BACKGROUND: In human leukocyte antigen (HLA)-identical living-related renal transplant recipients, no donor-specific alloreactivity can be detected in regular tests (mixed lymphocyte culture, helper T-lymphocyte precursor frequencies, cytotoxic T-lymphocyte precursor frequencies) to identify patients responding to minor histocompatibility antigens (mHag). We questioned whether a more sensitive method like the Elispot-assay could be more appropriate. METHODS AND RESULTS: Peripheral blood mononuclear cells (PBMC) from 16 HLA-identical living-related kidney transplant patients 3 months (range, 2 weeks to 5 months) after transplantation were tested for the frequency of interferon (IFN)-gamma producing cells by the Elispot-assay. PBMC from the recipient were stimulated with irradiated donor PBMC and corrected for backward stimulation.
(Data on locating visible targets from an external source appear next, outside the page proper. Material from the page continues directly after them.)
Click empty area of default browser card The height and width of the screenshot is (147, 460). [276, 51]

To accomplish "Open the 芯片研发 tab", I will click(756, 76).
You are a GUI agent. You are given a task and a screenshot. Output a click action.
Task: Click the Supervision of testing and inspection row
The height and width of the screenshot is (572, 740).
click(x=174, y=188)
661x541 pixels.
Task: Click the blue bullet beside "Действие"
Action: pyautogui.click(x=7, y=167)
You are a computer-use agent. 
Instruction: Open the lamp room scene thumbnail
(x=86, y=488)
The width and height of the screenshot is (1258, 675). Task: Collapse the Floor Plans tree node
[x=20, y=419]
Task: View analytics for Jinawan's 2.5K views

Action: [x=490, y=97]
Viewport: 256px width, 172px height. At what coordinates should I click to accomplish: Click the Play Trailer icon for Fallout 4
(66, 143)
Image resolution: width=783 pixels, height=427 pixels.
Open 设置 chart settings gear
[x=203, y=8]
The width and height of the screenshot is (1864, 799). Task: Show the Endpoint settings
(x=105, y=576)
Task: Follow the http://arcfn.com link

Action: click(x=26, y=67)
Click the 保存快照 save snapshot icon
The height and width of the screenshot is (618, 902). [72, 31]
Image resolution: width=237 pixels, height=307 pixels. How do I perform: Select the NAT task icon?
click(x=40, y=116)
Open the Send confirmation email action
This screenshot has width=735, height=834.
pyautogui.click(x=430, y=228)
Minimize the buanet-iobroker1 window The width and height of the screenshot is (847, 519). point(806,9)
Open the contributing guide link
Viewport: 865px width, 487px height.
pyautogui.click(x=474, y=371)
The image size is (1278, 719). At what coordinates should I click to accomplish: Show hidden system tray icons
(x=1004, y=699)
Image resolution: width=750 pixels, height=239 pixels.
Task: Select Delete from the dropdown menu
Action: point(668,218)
Donor-specific IFN-gamma producing cells (pc) in the range of 5 to 115 per million PBMC (median, 30 per million PBMC) were found. To evaluate the frequency of spot forming cells in time, PBMC from six patients who received an HLA-identical renal transplant were stimulated with irradiated donor PBMC before, approximately 3 months after, and 12 months after transplantation. Four patients who received an HLA-mismatched living-related kidney served as positive control. In the HLA-identical group, frequencies in the range of 0 to 10 IFN-gamma pc per million PBMC were found before transplantation, 0 to 30 per million PBMC 3 months after transplantation, and 0 to 45 per million PBMC 12 months after transplantation. In the HLA-mismatched group, significantly higher numbers were found: 10 to 480 IFN-gamma pc per million PBMC before, 20 to 360 per million PBMC at 3 months, and 30 to 590 per million PBMC 12 months after transplantation. CONCLUSION: Under immunosuppressive therapy, IFN-gamma pc specific for donor mHag can be found after HLA-identical living-related renal transplantation.